宅邸里的女佣都十分年轻,因为她们需要同时负责待人,外貌与礼节十分必要的,对于贵族来说,他们和庭院中心的花草一样需要常年盛开,都是贵族的门面。而且大多出身并不低微,她们大多出自富裕商人的子女,高阶院校的学生,其他贵族的子嗣等,实际缇娜在对待她们时有些畏手畏脚,生怕触怒了她们会招致一些后果,但不如意的是女佣们却尝尝聚在一起逗缇娜玩,这让缇娜十分头痛,相较于哥哥阿尔,阿尔的年领仍算的上是少年,而缇娜还要小上两岁,还属于小女孩的年纪,遗传于父亲的红色头发和母亲的黑色眼睛,十分可爱,如果缇娜与她们同岁那另当别论,漂亮的外表反而会招致记恨,但庆幸的是,缇娜尚还不属于女人这一行列,这种轻度的逗弄实在算不上什么。

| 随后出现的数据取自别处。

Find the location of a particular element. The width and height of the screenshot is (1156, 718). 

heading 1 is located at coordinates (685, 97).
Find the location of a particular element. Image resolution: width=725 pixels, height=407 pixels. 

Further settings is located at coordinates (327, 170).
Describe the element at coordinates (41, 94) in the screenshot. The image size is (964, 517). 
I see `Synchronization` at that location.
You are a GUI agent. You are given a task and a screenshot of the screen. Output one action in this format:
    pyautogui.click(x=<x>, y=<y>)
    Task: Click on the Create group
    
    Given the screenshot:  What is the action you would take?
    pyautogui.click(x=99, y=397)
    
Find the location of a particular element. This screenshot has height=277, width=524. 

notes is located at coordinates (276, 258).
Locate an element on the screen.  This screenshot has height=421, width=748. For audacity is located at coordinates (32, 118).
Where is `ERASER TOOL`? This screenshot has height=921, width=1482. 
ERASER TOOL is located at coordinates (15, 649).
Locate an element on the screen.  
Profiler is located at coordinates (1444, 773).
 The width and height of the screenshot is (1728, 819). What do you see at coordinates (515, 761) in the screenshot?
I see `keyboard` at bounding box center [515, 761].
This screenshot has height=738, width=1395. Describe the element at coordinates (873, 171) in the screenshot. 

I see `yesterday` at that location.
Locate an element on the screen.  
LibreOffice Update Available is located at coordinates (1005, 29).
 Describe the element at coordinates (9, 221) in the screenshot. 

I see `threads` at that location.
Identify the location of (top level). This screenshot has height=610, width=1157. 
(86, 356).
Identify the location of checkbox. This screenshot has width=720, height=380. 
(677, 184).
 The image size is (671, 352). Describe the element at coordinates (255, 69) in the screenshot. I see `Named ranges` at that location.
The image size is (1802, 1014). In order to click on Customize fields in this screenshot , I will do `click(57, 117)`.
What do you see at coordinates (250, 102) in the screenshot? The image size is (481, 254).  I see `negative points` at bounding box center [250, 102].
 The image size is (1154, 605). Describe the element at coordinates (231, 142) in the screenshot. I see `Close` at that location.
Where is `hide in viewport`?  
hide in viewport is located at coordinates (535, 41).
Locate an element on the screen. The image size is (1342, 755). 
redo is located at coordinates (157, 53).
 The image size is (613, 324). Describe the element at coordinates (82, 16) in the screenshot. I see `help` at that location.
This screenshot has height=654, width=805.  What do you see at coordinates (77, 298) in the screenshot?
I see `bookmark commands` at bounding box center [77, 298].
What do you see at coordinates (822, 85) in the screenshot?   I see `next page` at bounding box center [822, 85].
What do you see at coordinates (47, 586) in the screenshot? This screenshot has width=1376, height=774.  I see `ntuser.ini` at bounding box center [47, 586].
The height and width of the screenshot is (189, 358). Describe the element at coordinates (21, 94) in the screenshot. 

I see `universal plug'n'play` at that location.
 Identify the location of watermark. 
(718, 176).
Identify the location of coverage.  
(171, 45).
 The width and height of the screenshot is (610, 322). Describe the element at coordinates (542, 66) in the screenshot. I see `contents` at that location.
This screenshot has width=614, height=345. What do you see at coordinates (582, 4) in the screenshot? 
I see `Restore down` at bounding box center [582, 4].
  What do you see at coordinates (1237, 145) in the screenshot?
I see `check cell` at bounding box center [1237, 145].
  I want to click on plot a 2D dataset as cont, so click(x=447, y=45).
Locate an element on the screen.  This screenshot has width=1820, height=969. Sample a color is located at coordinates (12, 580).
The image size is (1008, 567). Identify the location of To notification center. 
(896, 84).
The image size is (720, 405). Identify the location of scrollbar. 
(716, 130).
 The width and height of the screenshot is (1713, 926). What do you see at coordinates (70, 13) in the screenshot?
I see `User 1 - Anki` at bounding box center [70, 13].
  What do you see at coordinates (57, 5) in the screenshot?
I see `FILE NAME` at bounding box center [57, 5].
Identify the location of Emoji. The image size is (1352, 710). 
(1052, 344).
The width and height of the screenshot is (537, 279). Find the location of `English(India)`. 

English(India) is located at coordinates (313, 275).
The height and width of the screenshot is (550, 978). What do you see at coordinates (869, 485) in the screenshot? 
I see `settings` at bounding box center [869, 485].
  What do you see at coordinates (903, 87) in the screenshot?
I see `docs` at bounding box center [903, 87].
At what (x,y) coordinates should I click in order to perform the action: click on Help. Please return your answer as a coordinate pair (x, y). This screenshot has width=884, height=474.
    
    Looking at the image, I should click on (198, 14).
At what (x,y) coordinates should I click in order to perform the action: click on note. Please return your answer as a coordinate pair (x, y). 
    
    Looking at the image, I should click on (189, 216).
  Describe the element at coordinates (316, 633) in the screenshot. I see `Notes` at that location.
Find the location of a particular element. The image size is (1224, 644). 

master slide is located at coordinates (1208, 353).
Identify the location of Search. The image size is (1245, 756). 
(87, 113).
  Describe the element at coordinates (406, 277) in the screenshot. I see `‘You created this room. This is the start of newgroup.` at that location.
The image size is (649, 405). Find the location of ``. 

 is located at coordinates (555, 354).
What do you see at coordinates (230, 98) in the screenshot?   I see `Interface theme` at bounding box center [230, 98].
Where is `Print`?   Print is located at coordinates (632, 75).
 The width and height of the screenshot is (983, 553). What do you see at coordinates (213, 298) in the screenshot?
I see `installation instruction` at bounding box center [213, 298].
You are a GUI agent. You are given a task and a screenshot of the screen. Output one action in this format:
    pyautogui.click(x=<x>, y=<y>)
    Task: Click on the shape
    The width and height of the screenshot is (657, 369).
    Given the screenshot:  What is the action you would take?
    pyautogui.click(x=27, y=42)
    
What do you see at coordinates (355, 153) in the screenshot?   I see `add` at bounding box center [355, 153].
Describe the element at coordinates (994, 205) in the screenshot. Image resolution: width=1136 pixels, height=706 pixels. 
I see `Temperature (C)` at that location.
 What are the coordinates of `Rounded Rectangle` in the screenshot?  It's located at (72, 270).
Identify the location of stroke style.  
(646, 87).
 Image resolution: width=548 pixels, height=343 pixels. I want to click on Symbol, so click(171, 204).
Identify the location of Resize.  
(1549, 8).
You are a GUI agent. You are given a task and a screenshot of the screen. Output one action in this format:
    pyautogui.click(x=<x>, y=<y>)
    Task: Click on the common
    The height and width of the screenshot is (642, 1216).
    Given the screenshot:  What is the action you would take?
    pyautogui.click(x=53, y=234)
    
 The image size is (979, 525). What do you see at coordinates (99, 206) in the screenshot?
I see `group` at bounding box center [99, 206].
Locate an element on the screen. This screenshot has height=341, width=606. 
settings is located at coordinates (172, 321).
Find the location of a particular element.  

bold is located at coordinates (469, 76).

另外两人在晚上也都需要去补习礼节,是由一位老妇人教导,虽然老妇人曾自称是什么什么职位不是佣人,但阿尔只是觉得是一个可怕的老人,总是在阿尔做不好的时候严厉斥责,

“在贵族的世界生活,礼仪就是你保护自己的方式,记不住的话可是会死的。”

虽然说的很唬人,但实际也并没有夸大,生命因为一句不经意的话语死去是再正常不过的事,礼仪是那么的繁杂琐碎是有它的必要的。

两人都住在佣人统一的宿舍,自然是各自分开的,饮食也与其他佣人一样,虽然有说会发薪水,但只是象征性的一点点钱。生活与之前大不相同,接触的一切是那么的新奇,每天都感到十分疲乏,对于阿尔来说,总有些做梦的感觉,不真实的感觉。瑟雷斯坦曾有一天询问阿尔,说可以带他回他的故乡去看看,问他是否想去,但阿尔并没有回复瑟雷斯坦,他不清楚自己内心的想法是什么,只是想让眼前的生活将自己的大脑填满,像是一切都未发生都未变化一样,但即使阿尔停下脚步,总会有人需要向前走,拖着他向前走,没有什么东西是永恒不变的,停下脚步意味着死去。